Pixel coordinate grounding data:
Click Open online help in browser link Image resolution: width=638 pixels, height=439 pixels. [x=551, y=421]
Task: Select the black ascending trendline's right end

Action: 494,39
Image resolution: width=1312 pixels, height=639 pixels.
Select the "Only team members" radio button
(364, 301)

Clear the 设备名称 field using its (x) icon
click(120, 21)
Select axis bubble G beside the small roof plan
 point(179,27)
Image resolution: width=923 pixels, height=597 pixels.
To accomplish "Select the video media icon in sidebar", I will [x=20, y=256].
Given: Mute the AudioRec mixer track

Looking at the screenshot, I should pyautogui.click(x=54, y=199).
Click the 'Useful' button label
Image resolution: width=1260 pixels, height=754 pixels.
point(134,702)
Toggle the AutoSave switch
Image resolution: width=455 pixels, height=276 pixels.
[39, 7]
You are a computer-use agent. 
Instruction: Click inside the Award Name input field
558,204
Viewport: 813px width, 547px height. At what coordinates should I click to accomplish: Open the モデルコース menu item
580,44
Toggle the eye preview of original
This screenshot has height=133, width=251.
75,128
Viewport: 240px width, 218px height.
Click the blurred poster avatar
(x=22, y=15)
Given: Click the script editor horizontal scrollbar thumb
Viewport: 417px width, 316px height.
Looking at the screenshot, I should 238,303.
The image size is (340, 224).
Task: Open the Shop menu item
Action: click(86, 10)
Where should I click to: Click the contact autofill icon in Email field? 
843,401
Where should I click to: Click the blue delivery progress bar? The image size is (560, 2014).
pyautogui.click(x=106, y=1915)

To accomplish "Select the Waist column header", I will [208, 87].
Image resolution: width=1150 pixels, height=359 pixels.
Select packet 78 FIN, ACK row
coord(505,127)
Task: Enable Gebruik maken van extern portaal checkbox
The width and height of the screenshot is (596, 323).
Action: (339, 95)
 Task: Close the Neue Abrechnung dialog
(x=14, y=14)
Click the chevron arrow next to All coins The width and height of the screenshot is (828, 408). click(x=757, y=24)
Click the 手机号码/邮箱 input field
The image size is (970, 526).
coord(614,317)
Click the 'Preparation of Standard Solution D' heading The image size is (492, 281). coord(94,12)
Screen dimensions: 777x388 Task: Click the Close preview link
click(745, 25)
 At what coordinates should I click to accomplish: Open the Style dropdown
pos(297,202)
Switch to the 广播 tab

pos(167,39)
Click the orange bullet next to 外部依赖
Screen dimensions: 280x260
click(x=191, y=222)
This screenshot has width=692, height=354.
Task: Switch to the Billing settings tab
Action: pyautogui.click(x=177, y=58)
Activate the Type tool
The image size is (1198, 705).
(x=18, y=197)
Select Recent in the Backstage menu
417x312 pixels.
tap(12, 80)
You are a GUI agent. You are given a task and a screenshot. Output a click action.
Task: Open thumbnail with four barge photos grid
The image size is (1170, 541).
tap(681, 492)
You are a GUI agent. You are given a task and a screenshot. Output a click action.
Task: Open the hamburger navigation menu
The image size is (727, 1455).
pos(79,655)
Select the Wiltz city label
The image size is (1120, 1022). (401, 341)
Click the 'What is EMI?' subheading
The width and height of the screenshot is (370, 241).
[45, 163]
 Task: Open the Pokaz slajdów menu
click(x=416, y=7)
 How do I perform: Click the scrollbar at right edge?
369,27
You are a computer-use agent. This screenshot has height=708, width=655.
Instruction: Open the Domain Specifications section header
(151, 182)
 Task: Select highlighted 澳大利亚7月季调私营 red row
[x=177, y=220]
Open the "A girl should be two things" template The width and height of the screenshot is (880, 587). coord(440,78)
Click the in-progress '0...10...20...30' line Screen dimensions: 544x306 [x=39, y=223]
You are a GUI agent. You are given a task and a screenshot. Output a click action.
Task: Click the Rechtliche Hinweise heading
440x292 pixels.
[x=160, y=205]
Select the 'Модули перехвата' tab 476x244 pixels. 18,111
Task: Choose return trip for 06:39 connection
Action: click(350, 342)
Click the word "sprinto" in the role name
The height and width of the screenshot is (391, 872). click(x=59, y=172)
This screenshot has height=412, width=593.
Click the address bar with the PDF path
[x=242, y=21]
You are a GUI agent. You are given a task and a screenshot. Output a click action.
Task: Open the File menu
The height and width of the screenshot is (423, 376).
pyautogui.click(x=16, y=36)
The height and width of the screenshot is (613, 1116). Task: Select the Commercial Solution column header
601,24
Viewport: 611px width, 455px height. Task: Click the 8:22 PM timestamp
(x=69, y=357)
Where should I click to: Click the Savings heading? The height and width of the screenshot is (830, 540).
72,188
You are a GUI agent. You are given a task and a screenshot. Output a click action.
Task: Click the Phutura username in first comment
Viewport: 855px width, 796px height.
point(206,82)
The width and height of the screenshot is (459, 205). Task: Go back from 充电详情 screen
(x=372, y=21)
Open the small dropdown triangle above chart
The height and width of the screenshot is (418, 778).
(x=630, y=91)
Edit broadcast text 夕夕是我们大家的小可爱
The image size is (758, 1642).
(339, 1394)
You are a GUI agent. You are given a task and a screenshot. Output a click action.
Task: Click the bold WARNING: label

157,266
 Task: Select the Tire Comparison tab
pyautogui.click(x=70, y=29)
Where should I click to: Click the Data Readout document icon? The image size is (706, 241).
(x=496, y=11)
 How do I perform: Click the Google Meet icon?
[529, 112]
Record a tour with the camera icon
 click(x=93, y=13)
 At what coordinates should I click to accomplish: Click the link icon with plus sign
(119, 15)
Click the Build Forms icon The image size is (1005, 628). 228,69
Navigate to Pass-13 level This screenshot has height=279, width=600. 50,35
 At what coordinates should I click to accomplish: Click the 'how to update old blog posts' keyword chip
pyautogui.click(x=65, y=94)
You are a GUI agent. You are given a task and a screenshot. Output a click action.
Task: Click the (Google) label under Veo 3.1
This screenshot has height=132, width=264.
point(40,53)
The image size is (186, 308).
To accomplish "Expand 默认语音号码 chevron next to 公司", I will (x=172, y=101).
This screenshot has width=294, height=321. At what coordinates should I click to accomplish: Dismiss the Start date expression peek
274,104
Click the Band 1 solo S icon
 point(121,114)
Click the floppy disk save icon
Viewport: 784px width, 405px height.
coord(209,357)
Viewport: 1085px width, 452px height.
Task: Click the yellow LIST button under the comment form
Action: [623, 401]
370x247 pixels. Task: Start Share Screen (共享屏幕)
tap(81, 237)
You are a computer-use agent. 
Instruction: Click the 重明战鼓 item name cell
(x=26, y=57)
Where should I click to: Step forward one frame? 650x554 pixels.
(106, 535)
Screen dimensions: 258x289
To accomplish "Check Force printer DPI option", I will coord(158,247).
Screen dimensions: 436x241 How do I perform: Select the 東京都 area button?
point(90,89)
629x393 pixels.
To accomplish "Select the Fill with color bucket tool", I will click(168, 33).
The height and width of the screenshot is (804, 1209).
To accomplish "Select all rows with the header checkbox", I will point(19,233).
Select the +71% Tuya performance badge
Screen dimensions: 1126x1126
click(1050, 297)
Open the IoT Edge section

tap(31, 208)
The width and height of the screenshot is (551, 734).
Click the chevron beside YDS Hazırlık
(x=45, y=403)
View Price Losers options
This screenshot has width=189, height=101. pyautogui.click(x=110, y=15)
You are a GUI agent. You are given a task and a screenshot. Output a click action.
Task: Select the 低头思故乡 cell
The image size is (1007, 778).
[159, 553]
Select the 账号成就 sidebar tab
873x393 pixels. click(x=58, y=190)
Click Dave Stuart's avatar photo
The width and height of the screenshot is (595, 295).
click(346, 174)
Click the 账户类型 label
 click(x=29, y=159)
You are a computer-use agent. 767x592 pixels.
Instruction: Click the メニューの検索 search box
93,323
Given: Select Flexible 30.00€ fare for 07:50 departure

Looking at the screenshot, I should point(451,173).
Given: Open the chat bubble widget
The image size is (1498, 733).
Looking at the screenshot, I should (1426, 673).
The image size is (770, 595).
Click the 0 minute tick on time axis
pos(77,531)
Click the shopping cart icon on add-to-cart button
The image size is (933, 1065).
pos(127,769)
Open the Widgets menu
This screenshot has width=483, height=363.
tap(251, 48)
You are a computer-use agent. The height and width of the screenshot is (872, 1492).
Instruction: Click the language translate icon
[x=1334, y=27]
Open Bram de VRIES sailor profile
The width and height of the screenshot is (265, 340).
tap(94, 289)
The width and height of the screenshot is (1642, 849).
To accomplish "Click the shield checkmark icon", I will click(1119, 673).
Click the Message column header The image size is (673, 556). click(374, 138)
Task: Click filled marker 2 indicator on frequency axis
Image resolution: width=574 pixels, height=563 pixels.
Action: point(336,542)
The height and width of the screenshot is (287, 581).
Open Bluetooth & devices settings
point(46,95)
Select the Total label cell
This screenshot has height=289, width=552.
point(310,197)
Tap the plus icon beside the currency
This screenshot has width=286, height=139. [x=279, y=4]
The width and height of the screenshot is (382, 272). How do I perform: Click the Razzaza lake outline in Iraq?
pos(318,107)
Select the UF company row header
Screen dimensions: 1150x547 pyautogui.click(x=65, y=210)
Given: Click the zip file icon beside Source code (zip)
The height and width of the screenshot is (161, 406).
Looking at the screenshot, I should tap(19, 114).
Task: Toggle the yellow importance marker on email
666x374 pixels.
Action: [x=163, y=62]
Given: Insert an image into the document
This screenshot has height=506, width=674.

Directions: All that belongs in the answer is the run of lines above from the line containing "You are a computer-use agent. 767x592 pixels." through the line containing "Click the shopping", exactly as written.

Solution to the exercise:
You are a computer-use agent. 767x592 pixels.
Instruction: Click the メニューの検索 search box
93,323
Given: Select Flexible 30.00€ fare for 07:50 departure

Looking at the screenshot, I should point(451,173).
Given: Open the chat bubble widget
The image size is (1498, 733).
Looking at the screenshot, I should (1426, 673).
The image size is (770, 595).
Click the 0 minute tick on time axis
pos(77,531)
Click the shopping cart icon on add-to-cart button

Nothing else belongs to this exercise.